[Supplied material — start]
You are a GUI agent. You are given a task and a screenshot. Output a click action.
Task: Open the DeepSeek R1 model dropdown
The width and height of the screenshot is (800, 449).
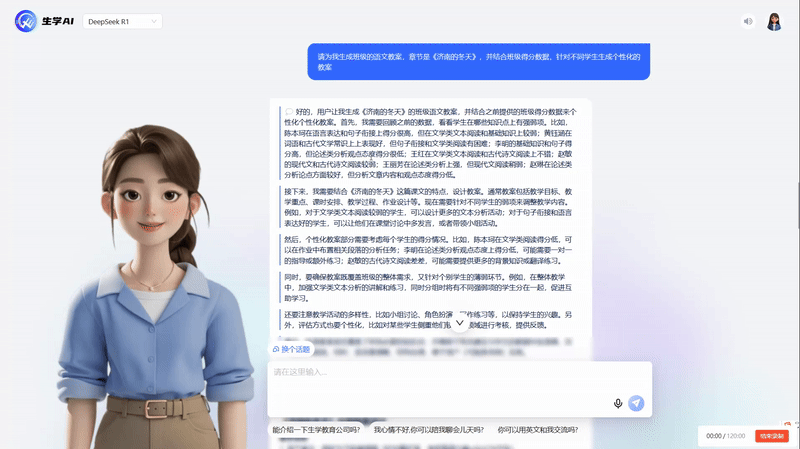click(x=120, y=21)
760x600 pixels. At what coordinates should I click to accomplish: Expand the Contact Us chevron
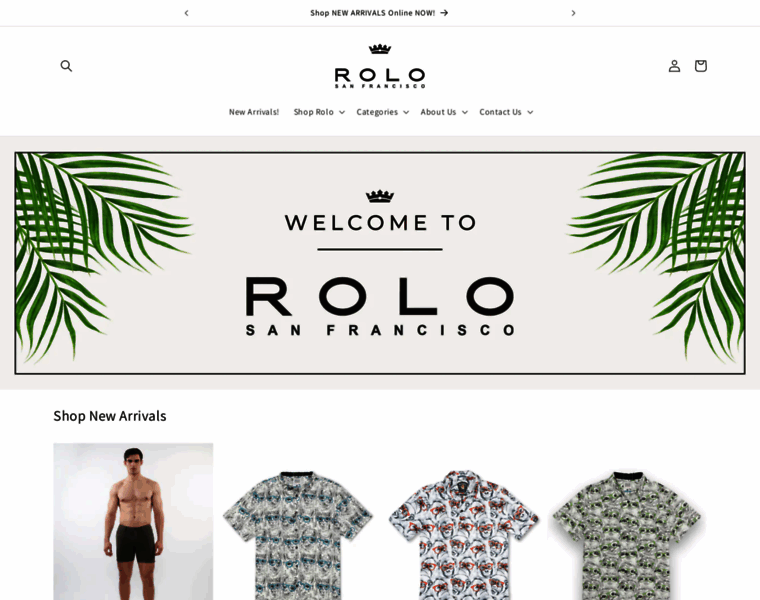(530, 112)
[Supplied material — finish]
**What to do**
Would you output all of the entries above exactly, keeping the pictures out?

**Answer to the exercise**
You are a GUI agent. You are given a task and a screenshot. Output a click action.
Task: Open the DeepSeek R1 model dropdown
The width and height of the screenshot is (800, 449).
click(x=120, y=21)
760x600 pixels. At what coordinates should I click to accomplish: Expand the Contact Us chevron
(530, 112)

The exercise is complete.